"I imagine Dina and I were like a lot of sisters.  When we were younger we shared a laundry basket and chores.  We couldn't veer farther from each other than a closed bedroom door.  But we were getting older.  We no longer shared a home, and no longer saw each other every day.  Yet our bond was indisputable.  There was a tacit quality to our closeness, an abiding undercurrent of security, unaffected by physical distance or the frequency of our phone calls.  I often consider all the possibilities, the ways the bond between sisters is developed.  For Dina and me, perhaps it can be traced to the length of time we'd known each other?  The familiarity of each other's face, skin, smell, or voice?  Our shared gene pool or shared past experiences?   Or maybe, as the younger sister, I was (and continue to be) bound to Dina because I know no world without her in it. 

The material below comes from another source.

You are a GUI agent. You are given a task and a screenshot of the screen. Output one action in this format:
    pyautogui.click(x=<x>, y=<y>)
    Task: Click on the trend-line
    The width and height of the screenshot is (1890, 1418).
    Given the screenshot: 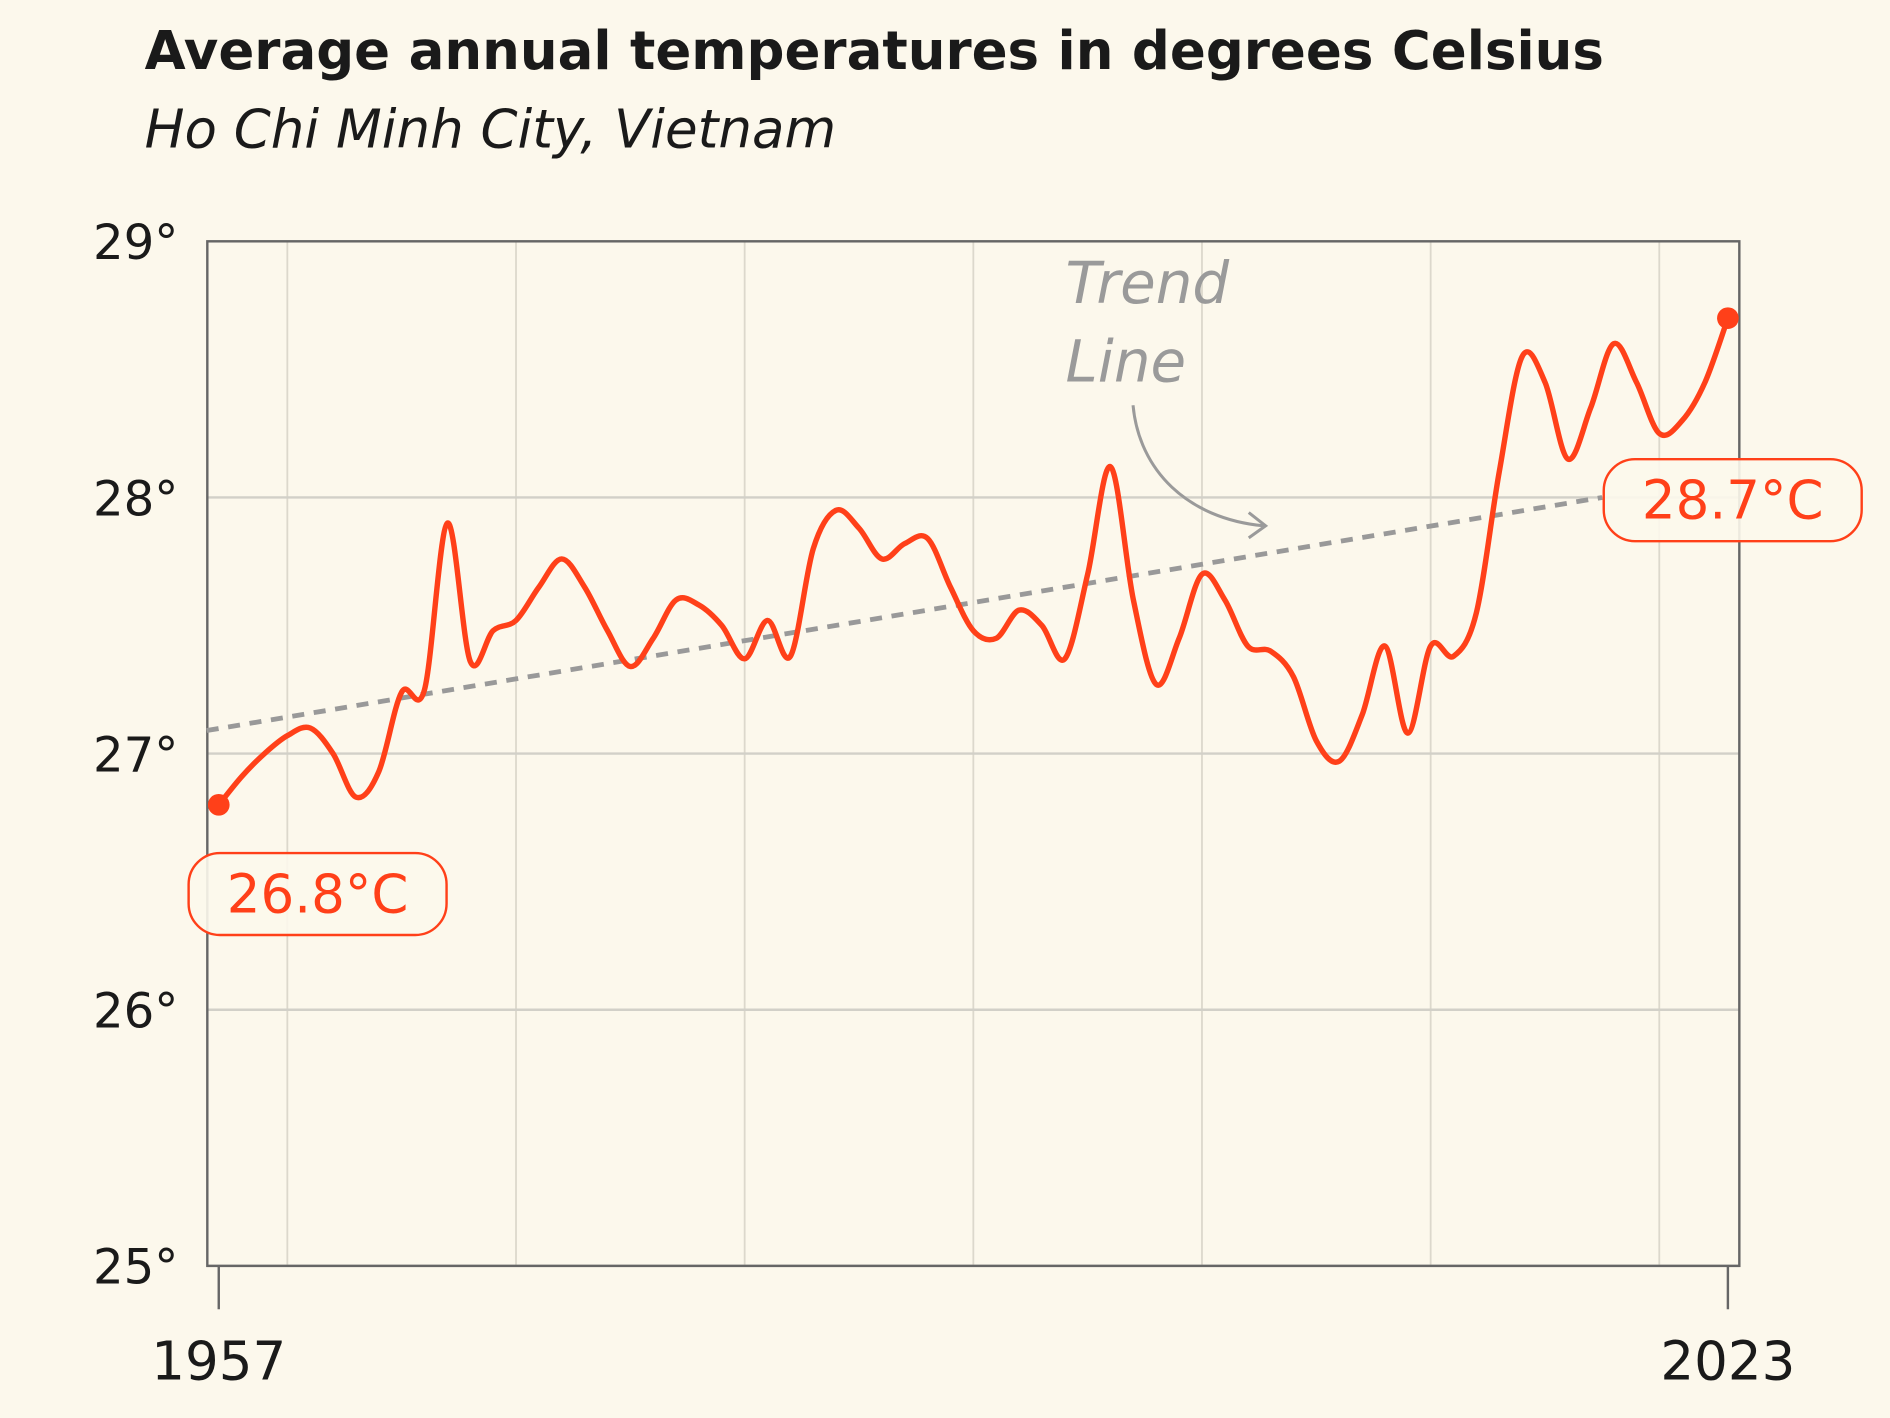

Still, I wanted to feel like a friend to Dina, not a perpetual little sister.  I'd hoped the different between our ages would feel more narrow the further we traveled into our futures.  But even in our mid-twenties, I didn't feel like it had.  Moreover, I felt more self-conscious with her than with anyone else.  I tried not to be, but trying not to be self-conscious is like trying not to yawn.  I was even anxious talking to dina on the phone.  If I knew she was going to call I'd construct a mental list of discussion topics, news I could share with her and questions I could ask her."